### INPUT MATERIAL:
## start

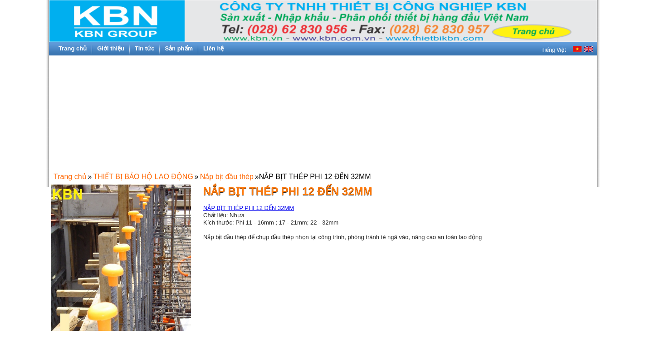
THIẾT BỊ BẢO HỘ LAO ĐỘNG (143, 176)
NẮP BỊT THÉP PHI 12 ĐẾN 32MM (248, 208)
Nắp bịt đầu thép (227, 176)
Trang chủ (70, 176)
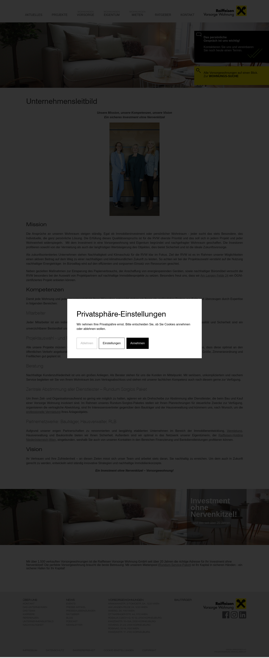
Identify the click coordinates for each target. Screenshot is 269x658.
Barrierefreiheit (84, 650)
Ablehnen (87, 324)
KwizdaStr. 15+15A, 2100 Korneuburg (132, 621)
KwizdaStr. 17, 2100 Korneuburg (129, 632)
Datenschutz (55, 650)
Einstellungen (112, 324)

## end
## start

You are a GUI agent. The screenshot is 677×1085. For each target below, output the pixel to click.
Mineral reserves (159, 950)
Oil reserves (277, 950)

## end

### TASK PROMPT:
Could you write out the items again, starting at the line that contains "THIẾT BỊ BẢO HỘ LAO ĐỘNG (143, 176)" and ending at the line that contains "Einstellungen (112, 324)", keeping the request line among them and leaving out the pictures? Multiply each answer coordinate by 1.95 and round to a whole number, with halves going up.

### EXERCISE RESPONSE:
THIẾT BỊ BẢO HỘ LAO ĐỘNG (279, 343)
NẮP BỊT THÉP PHI 12 ĐẾN 32MM (484, 406)
Nắp bịt đầu thép (443, 343)
Trang chủ (137, 343)
Identify the click coordinates for each target. Screenshot is 269x658.
Barrierefreiheit (164, 1268)
Ablehnen (170, 632)
KwizdaStr. 15+15A, 2100 Korneuburg (257, 1211)
KwizdaStr. 17, 2100 Korneuburg (252, 1232)
Datenschutz (107, 1268)
Einstellungen (218, 632)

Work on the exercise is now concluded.